「漫画やアニメが未来を予言していた!!」なんてことはよくあること。
その中には、MMRのサリン事件やジョジョの9.11事件など世界に大きな影響を与えるシャレにならない事件まで予言されている。
今回紹介するのは、その中でも一際異彩を放つ「Sirial Experiments Lain(シリアルエクスペリメンツ レイン)」という現代のネット社会を現したアニメである。


アニメの内容
Sirial Experiments lain(以下Lain)にはアニメとゲームが存在する、どちらもネット社会とそこに佇む岩倉玲音(いわくら れいん)という少女が出てくる作品である。
アニメとゲームは「マルチメディア企画」といって同時期に公開されているが、内容はまったくの別物なのでどっちも見なくてはならないということはなく片方だけ見ても理解できる?内容となっている。
今回紹介するのはアニメのほうである。

『存在は認識=意識の接続によって定義され、人はみな繋がれている。記憶とはただの記録にすぎない。』という世界観のもとで繰り広げられる、14歳の少女・玲音(lain)をめぐる物語。リアルワールドとコンピュータネットワーク・ワイヤード(Wired = 繋がれたもの)に遍在する「lain」という存在について。
登場する舞台は高度ネットワーク社会。ごく一般のおとなしい少女の玲音だが、突如クラスメート中に先日自殺した少女四方田千砂からメールが届く。
それがきっかけで玲音はPCや情報に関するさまざまな知識を身につけると同時に奇怪な事件に巻き込まれることになる。
玲音は自分の存在とともにリアルワールドとワイヤードの「壁」を取り払い、どこにいても人は繋がっている社会形態を作り出し証明することを実現させる。


予言というか先見の明。
これだけいわれても「ん?」となる内容だが、公開された1998年という現代社会は一家に一台という時代ではあったが、今のようなコミュニケーションツールとしてではなく、メールは行うが基本的に仕事ととして使うのが一般的であった。
次第にレインはネットとリアルの区別がつかなくなる。これは現代社会でもネットワークが爆発的に普及し始めた時そうであった。知っている人は知っている「キレる17歳事件」「ネオ麦茶事件」である。
ネットワークがコミュニティ的な存在になったのが1999年あたりの「2ch」の誕生である。
2002年から2007年まで「Flash黄金時代」であり、そこから子どもから大人までネットがソーシャルに利用され「ネットとリアルの壁がなくなる」「人はどこでも繋がっている」ということ。
このアニメで現代を示唆しているところである。いまやネットが情報の発信地であり、さまざまな情報を得るためにはネットはなくてはならない存在となっている。まさに現代を描いているかのよう。
Lain02.png



ゲーム版
1998年3月10日から11月10日まで連載、テレビアニメはテレビ東京で同年7月6日から9月28日まで放送(半年遅れでテレビ大阪・テレビ愛知でも放送)され、第2回文化庁メディア芸術祭アニメーション部門優秀賞を受賞した。
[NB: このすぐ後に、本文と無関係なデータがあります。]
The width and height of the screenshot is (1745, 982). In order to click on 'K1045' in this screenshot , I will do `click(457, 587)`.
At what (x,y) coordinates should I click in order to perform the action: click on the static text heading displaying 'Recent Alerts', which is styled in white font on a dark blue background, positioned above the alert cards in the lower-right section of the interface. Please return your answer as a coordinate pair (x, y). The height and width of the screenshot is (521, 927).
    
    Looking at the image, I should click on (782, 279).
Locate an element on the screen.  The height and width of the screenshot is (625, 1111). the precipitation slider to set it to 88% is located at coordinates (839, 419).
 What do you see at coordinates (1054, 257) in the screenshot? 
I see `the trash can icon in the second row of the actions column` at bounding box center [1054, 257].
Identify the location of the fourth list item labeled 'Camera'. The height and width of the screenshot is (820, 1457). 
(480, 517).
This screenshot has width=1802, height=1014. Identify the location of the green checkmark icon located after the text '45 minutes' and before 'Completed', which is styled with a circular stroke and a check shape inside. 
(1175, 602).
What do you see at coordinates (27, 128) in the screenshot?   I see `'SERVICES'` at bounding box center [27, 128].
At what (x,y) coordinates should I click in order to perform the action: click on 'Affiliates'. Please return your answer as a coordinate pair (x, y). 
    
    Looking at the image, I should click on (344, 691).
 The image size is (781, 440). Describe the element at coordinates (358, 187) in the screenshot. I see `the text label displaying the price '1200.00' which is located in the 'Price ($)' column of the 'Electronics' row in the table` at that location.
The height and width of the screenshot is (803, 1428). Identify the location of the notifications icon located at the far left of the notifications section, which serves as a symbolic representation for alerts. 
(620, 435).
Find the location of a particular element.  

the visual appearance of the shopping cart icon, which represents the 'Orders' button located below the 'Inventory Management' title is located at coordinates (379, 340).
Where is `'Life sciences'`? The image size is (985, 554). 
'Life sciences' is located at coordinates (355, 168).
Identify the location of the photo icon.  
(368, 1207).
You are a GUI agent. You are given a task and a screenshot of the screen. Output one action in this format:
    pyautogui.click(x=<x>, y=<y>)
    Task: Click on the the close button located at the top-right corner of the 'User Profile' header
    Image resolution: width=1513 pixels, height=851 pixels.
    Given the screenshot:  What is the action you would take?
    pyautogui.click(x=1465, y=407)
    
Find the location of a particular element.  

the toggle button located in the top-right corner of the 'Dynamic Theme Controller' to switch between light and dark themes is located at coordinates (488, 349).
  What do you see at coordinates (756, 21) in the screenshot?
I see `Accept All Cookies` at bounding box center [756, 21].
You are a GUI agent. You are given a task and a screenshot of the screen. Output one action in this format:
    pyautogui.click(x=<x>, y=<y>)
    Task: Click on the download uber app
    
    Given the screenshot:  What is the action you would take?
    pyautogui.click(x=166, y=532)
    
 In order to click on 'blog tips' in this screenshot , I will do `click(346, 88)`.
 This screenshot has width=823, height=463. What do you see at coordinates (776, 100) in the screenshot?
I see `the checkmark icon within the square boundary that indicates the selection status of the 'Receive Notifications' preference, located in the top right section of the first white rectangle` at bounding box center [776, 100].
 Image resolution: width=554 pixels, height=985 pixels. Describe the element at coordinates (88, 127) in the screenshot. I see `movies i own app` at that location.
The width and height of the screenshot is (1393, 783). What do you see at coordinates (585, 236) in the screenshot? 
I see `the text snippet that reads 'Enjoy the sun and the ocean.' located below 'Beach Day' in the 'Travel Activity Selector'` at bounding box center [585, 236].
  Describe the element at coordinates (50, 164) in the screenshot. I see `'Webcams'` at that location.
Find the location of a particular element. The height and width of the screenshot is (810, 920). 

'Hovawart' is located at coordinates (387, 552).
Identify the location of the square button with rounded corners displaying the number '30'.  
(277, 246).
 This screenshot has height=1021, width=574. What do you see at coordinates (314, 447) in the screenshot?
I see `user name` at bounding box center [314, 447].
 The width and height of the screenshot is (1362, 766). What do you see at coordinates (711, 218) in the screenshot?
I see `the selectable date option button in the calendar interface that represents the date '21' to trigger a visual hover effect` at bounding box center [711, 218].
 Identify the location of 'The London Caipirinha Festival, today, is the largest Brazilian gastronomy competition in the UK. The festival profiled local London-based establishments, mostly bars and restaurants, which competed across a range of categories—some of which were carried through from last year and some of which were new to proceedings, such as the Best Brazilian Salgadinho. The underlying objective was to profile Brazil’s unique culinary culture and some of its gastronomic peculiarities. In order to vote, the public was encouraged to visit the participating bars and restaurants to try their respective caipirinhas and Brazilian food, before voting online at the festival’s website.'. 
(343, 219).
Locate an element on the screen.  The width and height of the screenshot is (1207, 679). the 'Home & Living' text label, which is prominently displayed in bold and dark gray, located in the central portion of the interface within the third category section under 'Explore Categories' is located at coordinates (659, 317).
プレイステーション(PS)用ソフトとして同年11月26日に発売されたゲーム版はトラウマゲームとして人気であり、今でもカルト的支持を誇っている。アニメ公開時にはそれほど人気がなく生で見た人というのはかなり少ないだろう。
パイオニアLDCという無名の会社がゲームを出し、出荷本数も少ないため今ではプレミアム商品となって高値で取引されている。
Lain01.jpg



小噺
Lainというのは一人ひとり解釈が違うのでストーリに関しての考察に正解がないのがこのLainの面白いところでもある。
ですので上記に描かれた考察が正しいというわけでもない。

1998年に放映されたテレビアニメ『serial experiments lain』を手掛けた小中千昭、安倍吉俊、中村隆太郎が再集結し、3人により描かれる新作『ですぺら』があるが中村氏が膵臓がんで亡くなったため、アニメ化の企画は凍結されている。


私は「Lain」も「ですぺら」も大好きな作品であり、アニメ化の話題が出た頃は誰も共有できる人がいないため独りで盛り上がってました。因みにローマ字でLainと打ってみてください。ですぺらに関する秘密も浮かび上がります。